BEGIN DOCUMENT SEGMENT
Abstract:
Objective To construct machine learning (ML) model for predicting early neurological deterioration (END) after intravenous thrombolysis (IVT) in patients with acute ischemic stroke (AIS), and to analyze risk factors of END using Shapley additive explanations (SHAP).
Methods A total of 97 AIS patients who received IVT were enrolled. Patients were divided into END group (18 cases) and non-END group (79 cases) based on whether they experienced END within 24 hours post-IVT. All patients were randomly divided into training set (n=68) and validation set (n=29) at ratio of 7 to 3. Univariate and least absolute shrinkage and selection operator (LASSO) analyses were performed to screen important feature variables associated with END from clinical data. Six ML algorithms, including random forest, light gradient boosting machine, decision tree, support vector machine, k-nearest neighbors and extreme gradient boosting, were employed to construct predictive models. Receiver operating characteristic (ROC) curves, calibration curves and clinical decision curve analysis (DCA) were used to evaluate the performance of each ML model. The SHAP method was introduced to interpret the optimal ML model.
END DOCUMENT SEGMENT
TASK BRIEF: Continue the abstract on machine learning prediction of early neurological deterioration after thrombolysis, starting right after its Methods section.
BEGIN GIVEN DATA
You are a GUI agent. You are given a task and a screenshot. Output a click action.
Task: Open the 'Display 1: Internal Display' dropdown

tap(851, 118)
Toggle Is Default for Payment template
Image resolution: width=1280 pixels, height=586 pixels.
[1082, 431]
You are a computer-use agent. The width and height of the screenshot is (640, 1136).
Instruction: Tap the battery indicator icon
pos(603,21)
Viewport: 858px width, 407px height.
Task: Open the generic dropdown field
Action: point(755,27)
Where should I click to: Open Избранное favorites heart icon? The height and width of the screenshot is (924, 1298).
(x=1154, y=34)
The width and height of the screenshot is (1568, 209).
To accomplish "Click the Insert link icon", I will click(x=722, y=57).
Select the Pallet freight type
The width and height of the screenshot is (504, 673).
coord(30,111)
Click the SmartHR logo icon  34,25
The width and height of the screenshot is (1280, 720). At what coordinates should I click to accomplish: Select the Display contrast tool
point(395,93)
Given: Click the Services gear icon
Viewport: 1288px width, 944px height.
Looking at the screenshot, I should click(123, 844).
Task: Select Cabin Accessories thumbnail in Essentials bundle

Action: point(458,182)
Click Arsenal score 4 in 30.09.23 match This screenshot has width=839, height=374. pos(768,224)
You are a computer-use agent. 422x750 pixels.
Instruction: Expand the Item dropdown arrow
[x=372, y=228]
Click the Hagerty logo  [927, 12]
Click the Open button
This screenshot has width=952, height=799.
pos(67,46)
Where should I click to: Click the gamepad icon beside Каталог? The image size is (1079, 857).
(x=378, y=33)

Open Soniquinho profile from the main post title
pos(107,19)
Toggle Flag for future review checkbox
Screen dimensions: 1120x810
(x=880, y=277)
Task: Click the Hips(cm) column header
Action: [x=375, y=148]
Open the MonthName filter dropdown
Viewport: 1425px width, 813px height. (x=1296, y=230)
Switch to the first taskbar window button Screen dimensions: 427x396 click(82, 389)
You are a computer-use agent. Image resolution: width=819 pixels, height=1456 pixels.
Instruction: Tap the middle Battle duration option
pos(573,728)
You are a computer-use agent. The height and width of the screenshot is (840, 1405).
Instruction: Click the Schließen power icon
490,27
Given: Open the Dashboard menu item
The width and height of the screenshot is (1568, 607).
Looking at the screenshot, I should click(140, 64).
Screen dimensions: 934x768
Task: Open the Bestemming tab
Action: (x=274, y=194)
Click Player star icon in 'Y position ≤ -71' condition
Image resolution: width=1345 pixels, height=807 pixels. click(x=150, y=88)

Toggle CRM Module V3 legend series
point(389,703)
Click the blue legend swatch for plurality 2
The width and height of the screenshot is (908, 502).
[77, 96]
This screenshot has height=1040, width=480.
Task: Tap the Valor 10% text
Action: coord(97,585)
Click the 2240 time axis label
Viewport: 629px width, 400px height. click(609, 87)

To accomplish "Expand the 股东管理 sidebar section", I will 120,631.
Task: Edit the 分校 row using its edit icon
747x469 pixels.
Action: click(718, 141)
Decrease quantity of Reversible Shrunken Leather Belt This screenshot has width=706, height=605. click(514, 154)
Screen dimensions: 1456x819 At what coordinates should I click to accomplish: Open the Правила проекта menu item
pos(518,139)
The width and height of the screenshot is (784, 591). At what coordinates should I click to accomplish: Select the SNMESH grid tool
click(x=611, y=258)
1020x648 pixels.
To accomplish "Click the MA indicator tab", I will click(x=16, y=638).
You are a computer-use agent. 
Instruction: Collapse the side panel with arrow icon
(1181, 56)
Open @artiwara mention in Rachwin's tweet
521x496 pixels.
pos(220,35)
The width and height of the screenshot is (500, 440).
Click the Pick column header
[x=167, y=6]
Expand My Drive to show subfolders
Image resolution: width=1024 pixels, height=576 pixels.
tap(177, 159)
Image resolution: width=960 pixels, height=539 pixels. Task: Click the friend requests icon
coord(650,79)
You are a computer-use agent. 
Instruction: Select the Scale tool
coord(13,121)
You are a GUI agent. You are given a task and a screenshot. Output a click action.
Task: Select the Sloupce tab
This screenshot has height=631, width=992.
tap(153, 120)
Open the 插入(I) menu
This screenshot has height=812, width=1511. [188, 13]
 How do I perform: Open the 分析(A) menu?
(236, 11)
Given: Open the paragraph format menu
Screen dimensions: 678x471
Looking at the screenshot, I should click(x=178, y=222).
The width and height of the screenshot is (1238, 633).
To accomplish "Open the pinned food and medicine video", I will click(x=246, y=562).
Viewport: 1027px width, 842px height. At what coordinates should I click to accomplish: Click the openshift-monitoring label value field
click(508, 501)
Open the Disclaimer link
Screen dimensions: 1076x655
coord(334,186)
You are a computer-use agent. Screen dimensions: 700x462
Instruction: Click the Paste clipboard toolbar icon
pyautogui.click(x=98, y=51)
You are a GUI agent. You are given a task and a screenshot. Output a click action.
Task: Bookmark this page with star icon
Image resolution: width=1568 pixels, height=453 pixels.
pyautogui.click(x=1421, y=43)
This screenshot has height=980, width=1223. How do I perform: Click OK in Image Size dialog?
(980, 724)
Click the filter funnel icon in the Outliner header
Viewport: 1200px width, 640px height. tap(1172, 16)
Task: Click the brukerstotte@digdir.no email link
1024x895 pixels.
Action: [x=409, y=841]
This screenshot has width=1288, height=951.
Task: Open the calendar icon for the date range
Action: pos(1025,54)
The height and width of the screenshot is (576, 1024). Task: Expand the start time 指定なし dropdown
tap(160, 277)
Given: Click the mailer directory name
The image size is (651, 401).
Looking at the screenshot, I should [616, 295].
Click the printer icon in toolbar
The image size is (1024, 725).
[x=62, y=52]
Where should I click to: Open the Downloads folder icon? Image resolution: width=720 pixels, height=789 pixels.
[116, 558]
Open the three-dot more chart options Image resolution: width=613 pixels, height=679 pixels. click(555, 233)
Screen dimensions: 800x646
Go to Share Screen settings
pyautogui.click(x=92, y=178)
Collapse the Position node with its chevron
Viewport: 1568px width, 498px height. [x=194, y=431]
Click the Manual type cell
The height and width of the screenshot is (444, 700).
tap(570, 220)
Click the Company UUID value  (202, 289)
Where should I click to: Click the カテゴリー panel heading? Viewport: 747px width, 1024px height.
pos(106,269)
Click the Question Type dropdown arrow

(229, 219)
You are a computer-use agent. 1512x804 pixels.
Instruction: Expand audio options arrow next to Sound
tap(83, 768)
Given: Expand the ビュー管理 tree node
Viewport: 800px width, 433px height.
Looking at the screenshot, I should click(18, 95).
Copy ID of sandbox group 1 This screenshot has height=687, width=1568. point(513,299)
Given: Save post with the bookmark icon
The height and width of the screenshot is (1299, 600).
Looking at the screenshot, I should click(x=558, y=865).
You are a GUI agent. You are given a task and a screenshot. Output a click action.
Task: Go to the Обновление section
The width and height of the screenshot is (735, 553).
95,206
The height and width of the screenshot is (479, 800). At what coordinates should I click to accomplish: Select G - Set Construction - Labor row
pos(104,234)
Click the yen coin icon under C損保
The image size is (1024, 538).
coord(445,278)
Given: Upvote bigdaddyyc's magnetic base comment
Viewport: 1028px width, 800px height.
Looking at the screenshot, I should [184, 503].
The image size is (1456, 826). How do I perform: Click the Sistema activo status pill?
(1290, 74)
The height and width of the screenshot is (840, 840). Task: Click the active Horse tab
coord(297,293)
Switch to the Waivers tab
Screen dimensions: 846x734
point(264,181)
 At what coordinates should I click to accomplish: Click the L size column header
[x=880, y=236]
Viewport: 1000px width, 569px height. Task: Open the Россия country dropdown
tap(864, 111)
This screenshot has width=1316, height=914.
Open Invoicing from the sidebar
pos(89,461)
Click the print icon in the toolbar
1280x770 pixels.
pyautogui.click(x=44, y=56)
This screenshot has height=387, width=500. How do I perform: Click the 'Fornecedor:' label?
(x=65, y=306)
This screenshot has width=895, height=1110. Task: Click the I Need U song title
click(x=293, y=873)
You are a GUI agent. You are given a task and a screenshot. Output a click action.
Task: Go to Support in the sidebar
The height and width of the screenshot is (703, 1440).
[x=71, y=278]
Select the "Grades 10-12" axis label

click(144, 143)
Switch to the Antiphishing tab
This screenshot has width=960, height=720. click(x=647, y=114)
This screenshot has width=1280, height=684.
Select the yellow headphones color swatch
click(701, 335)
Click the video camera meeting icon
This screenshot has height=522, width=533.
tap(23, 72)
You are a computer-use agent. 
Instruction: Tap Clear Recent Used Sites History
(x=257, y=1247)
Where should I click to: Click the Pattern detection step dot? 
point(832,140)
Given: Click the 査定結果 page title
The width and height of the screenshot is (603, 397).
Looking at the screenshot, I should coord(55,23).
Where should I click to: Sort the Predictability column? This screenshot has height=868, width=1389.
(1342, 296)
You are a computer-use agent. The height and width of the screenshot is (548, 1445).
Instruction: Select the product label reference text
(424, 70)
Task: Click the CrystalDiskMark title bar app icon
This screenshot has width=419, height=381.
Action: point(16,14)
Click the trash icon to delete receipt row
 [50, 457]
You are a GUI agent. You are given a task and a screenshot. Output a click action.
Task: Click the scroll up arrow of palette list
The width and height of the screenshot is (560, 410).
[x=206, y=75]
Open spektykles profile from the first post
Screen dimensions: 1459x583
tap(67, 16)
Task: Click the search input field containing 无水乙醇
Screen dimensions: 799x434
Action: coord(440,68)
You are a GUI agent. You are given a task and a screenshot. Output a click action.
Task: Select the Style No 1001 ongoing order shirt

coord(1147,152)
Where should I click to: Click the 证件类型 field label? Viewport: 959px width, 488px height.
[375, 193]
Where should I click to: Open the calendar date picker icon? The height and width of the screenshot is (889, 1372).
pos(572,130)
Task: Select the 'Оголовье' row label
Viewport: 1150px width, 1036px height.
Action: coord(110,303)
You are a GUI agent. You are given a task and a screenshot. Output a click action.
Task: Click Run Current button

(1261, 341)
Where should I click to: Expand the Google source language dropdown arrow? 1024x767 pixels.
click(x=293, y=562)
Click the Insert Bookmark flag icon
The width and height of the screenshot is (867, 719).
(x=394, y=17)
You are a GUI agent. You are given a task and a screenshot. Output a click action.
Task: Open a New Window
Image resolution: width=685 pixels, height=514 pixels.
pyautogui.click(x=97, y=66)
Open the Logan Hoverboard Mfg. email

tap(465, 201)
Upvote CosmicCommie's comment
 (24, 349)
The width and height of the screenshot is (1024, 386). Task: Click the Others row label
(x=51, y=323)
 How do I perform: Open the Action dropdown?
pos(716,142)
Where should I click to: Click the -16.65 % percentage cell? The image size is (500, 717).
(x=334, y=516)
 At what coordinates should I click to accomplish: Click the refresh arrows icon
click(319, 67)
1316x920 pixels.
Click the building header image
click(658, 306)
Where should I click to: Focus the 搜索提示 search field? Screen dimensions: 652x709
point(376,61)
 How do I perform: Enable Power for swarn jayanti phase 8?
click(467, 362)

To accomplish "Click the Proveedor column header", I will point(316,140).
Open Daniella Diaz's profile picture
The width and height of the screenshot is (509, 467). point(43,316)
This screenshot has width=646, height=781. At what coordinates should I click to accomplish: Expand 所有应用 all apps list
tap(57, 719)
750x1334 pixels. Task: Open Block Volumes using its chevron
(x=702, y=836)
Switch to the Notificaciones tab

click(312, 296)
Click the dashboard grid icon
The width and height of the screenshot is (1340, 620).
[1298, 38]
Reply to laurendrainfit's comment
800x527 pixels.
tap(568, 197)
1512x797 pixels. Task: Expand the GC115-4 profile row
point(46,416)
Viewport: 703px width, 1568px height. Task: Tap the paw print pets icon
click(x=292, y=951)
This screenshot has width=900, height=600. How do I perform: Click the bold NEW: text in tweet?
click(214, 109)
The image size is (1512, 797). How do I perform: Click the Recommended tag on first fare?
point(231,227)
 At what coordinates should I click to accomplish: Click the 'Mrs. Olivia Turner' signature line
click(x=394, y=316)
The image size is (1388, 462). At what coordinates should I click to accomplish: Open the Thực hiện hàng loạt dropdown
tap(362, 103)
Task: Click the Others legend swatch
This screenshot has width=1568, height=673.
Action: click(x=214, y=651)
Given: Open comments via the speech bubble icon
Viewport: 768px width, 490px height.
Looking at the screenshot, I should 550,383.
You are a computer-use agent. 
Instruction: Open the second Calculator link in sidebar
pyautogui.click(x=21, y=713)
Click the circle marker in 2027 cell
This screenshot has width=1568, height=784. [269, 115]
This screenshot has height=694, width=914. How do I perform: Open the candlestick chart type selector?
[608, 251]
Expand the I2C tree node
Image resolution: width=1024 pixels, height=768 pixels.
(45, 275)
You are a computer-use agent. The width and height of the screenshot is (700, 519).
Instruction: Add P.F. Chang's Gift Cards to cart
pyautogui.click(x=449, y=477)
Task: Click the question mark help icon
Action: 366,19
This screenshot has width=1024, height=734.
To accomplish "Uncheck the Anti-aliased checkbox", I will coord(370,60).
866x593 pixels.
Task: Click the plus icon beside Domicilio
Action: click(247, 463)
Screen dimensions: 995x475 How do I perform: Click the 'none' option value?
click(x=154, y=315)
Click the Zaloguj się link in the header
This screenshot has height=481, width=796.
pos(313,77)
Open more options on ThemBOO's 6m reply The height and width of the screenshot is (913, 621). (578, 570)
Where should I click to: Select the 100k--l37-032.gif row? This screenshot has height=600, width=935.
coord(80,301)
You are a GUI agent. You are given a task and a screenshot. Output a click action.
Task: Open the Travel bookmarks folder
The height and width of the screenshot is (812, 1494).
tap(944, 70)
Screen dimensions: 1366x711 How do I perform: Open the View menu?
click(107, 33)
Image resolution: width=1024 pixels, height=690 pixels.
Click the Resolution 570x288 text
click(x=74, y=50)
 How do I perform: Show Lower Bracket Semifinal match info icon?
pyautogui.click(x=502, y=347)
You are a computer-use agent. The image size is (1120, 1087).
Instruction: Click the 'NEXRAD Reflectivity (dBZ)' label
END GIVEN DATA
RESPONSE:
Results Among the six ML algorithm models, the random forest model was identified as best predictive model. In the training set, it achieved area under the curve (AUC) of 0.909, with specificity, precision, recall and F1 score being 0.873, 0.856, 0.910 and 0.825, respectively. In the validation set, its AUC was 0.915, with corresponding values of 0.824, 0.800, 0.945 and 0.834. Calibration curves and DCA demonstrated that the random forest model had higher prediction accuracy and clinical net benefit. SHAP variable importance plots revealed that the top six contributing imaging factors to END were large-area cerebral infarction, pre-thrombolysis National Institutes of Health Stroke Scale (NIHSS) score, door-to-needle time (DNT), history of atrial fibrillation, white blood cell (WBC) levels and history of diabetes.
Conclusion ML models can effectively predict the risk of END in IVT patients, with the random forest model demonstrating the best predictive performance. Combining SHAP for model visualization interpretation aids clinicians in understanding the contribution of each feature variable to the prediction results, thereby facilitating targeted preventive treatment strategies.